Otherwise, the GMS's difficulties were similar to those of the other Protestant missionary societies of their time and place, not least the decline in missionary vocations after the spiritual catastrophe of World War I and the financial difficulties of the 1930s. To these general setbacks to evangelization Kenya and Kikuyuland added their own particular disadvantages. In Kenya, a colony of British farm settlement, white missionaries never escaped the suspicion of being surreptitious allies of land-grabbing white settlers—and GSM missionaries had to cultivate to supplement their stipends. Conversely, the comparatively rapid expansion of the African clerical labor market, whether for private employers or in government departments, made it hard for missions to retain their ablest adherents.

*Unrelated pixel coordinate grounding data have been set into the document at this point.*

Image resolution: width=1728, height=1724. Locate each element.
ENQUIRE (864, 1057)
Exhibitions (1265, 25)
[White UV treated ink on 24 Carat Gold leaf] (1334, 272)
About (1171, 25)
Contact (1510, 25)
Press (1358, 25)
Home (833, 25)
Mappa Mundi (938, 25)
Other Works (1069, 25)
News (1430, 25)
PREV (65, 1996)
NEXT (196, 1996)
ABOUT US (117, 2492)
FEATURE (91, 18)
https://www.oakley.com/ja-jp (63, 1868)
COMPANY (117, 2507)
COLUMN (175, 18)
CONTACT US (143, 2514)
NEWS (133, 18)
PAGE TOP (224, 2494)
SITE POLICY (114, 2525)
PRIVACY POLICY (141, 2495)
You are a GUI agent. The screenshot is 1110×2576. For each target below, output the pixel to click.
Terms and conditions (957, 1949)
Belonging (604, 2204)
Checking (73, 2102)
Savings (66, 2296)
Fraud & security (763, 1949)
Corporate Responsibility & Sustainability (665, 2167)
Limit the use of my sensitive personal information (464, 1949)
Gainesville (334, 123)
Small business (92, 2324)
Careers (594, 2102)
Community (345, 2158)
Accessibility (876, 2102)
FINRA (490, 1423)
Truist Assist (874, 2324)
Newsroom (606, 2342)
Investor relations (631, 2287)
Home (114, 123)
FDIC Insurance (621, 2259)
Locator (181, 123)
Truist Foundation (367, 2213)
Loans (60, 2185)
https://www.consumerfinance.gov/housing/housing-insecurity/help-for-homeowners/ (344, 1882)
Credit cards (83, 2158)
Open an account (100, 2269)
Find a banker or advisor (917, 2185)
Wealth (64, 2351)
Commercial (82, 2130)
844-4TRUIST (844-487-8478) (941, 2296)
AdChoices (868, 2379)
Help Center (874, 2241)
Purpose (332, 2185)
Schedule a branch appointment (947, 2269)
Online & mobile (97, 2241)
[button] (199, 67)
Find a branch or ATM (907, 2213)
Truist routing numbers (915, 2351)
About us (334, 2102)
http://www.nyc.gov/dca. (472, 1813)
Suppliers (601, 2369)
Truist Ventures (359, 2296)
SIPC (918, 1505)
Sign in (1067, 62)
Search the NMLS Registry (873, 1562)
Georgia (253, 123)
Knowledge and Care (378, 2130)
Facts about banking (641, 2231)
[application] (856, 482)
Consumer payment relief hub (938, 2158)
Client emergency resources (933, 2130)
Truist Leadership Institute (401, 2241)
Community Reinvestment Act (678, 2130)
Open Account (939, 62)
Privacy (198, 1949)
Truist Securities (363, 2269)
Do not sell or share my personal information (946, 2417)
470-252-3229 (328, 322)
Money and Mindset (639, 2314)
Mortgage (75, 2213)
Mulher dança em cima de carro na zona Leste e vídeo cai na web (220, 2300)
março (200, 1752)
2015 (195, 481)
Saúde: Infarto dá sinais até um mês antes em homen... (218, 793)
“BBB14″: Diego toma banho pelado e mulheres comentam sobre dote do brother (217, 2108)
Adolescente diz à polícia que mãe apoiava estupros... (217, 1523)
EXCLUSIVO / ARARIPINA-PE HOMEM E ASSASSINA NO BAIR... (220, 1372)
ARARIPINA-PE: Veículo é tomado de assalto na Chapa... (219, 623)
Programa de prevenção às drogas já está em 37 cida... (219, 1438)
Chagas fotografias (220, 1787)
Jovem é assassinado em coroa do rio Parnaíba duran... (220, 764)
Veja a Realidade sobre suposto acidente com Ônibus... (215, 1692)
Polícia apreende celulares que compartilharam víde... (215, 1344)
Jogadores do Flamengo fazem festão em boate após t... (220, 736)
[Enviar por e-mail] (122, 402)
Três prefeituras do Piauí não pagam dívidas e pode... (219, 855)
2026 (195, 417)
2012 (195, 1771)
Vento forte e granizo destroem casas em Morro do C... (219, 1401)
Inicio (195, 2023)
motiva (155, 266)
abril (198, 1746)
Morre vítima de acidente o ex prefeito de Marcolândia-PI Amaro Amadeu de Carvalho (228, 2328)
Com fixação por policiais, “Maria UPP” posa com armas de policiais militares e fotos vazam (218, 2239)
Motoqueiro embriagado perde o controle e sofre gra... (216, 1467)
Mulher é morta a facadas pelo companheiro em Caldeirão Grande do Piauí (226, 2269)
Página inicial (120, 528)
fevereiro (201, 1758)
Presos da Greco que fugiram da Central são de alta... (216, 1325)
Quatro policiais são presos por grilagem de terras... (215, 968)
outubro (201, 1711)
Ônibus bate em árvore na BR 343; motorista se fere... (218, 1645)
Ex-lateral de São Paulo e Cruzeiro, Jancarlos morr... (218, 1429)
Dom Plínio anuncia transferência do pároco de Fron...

Wamagatta also gives good accounts, from missionary journals and government correspondence files, of the challenges to evangelization posed by indigenous medicine; the taint attached to handling the dead; polygyny; and, above all, the so-called "female circumcision crisis" of 1929–30 in which most Protestant missionaries, including those of the GMS, tried to forbid the practice of clitoridectomy to its adolescent female adherents. (The Catholic missions wisely regarded the practice as a social rather than spiritual problem, the Anglicans were divided, and government deplored any missionary enthusiasm for interfering in "native custom").

One sad consequence of the GMS's failure to establish an African church is that Wamagatta is able to give his readers little idea of the Christian life led by the mission's African adherents or their thoughts and prayers. For such insights, one must turn elsewhere in the growing historiography of Kikuyu Christianity.